Exercise brief: Please return every line of the material that contains the string "Click", copied in full. Matching is case-sensitive.

Data rows:
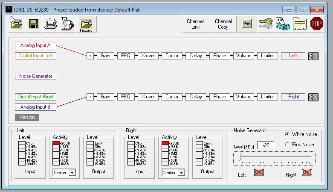This screenshot has height=192, width=333.
Task: Click the Channel Link button
Action: [195, 24]
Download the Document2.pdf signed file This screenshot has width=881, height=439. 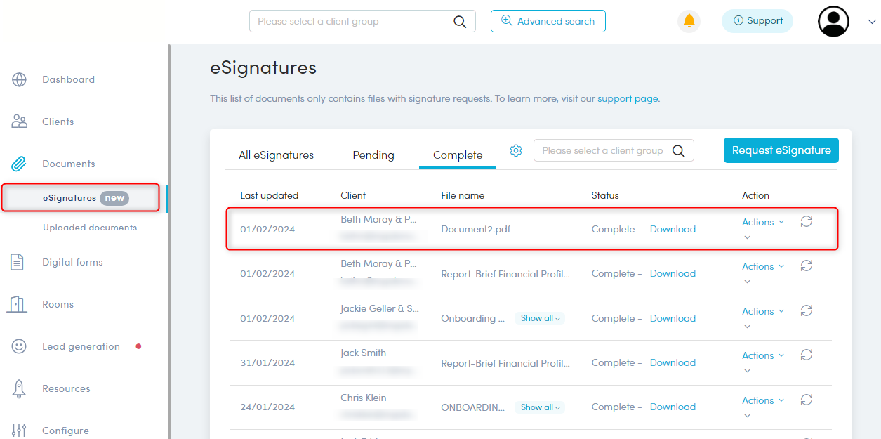(673, 229)

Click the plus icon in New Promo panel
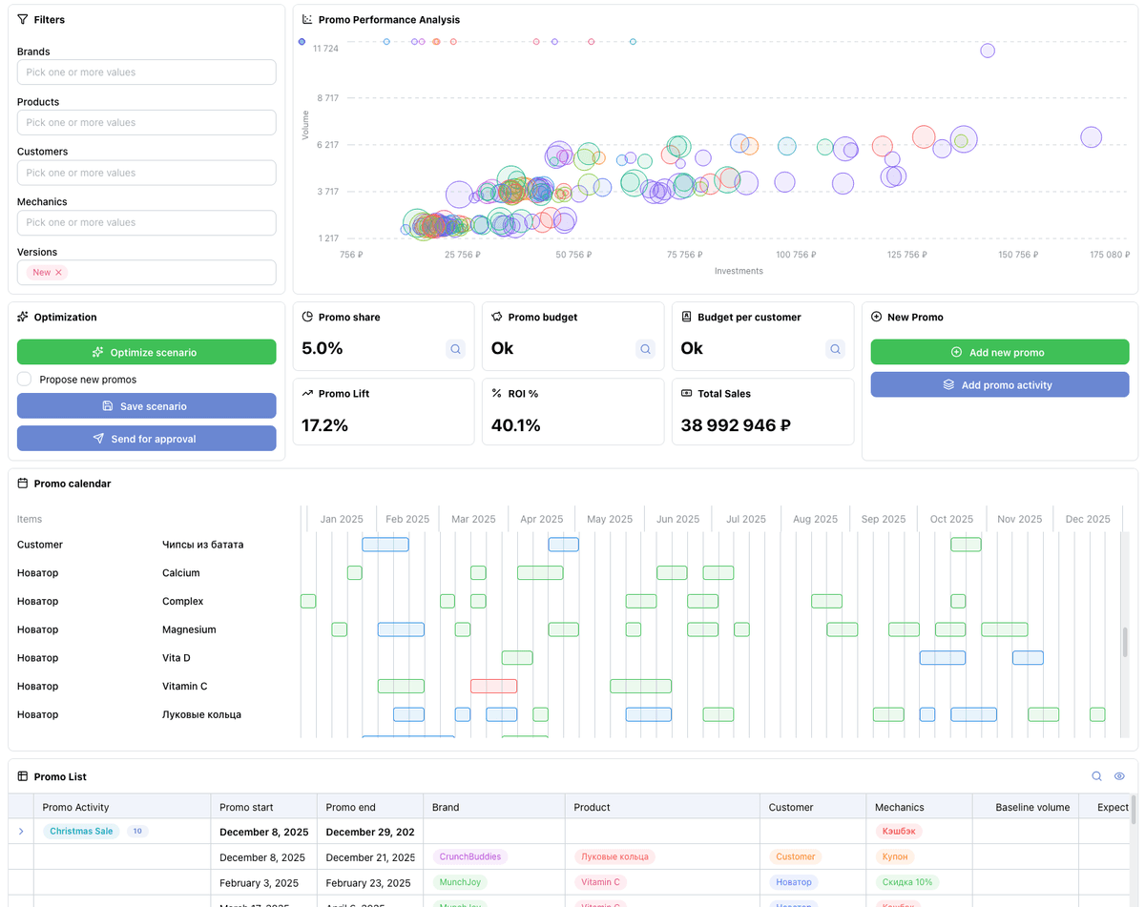[875, 317]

Complete answer:
Task: Click the Channel Link button
Click the plus icon in New Promo panel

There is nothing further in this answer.